*** INPUT DATA ***

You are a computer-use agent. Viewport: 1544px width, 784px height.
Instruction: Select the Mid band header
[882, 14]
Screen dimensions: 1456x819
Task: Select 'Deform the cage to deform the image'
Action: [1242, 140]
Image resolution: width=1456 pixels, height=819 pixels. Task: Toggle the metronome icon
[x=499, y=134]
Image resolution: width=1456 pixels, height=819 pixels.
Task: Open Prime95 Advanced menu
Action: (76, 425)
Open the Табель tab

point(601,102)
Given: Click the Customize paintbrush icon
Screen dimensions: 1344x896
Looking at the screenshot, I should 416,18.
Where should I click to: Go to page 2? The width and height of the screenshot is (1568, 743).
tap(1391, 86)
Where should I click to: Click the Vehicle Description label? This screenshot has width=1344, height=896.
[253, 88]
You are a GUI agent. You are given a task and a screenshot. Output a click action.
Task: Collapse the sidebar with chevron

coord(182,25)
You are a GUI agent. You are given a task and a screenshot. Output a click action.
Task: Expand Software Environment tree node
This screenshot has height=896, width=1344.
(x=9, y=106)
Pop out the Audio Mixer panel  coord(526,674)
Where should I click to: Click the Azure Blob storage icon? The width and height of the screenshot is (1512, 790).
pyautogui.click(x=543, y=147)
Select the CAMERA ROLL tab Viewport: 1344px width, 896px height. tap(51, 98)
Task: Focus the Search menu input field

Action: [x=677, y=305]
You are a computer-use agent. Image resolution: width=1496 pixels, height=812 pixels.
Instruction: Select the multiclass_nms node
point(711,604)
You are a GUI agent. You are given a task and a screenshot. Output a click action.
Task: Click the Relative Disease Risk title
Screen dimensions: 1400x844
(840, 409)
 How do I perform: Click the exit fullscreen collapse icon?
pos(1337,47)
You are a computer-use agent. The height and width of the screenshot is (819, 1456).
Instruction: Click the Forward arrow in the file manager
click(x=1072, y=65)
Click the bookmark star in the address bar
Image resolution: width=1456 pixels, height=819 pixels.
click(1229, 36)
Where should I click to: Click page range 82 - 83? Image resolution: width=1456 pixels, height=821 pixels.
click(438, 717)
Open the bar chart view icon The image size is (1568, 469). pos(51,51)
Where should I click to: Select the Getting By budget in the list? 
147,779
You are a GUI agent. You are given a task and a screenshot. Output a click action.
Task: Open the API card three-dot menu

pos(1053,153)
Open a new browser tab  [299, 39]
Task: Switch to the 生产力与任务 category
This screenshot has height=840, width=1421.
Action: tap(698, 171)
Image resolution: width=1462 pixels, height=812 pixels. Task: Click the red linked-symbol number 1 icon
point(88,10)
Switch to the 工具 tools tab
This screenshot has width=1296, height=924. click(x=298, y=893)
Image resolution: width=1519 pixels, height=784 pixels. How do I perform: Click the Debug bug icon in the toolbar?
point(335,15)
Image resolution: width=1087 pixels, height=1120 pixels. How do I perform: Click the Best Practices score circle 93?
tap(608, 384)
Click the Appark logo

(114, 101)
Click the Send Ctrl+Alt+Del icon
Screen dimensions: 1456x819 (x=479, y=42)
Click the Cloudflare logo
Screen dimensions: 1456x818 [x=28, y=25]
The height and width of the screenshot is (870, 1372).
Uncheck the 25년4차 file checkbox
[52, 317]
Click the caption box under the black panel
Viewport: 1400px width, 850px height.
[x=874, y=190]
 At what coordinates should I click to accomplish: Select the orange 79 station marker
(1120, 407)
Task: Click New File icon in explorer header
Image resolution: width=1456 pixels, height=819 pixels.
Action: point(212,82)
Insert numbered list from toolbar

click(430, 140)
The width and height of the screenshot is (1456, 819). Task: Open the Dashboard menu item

*** End of INPUT DATA ***

• [WHAT YOU SHOULD DO] Copy out every line of the entries where the string "computer" shows up.

• [EXERCISE OUTPUT]
You are a computer-use agent. Viewport: 1544px width, 784px height.
You are a computer-use agent. Image resolution: width=1496 pixels, height=812 pixels.
You are a computer-use agent. The height and width of the screenshot is (819, 1456).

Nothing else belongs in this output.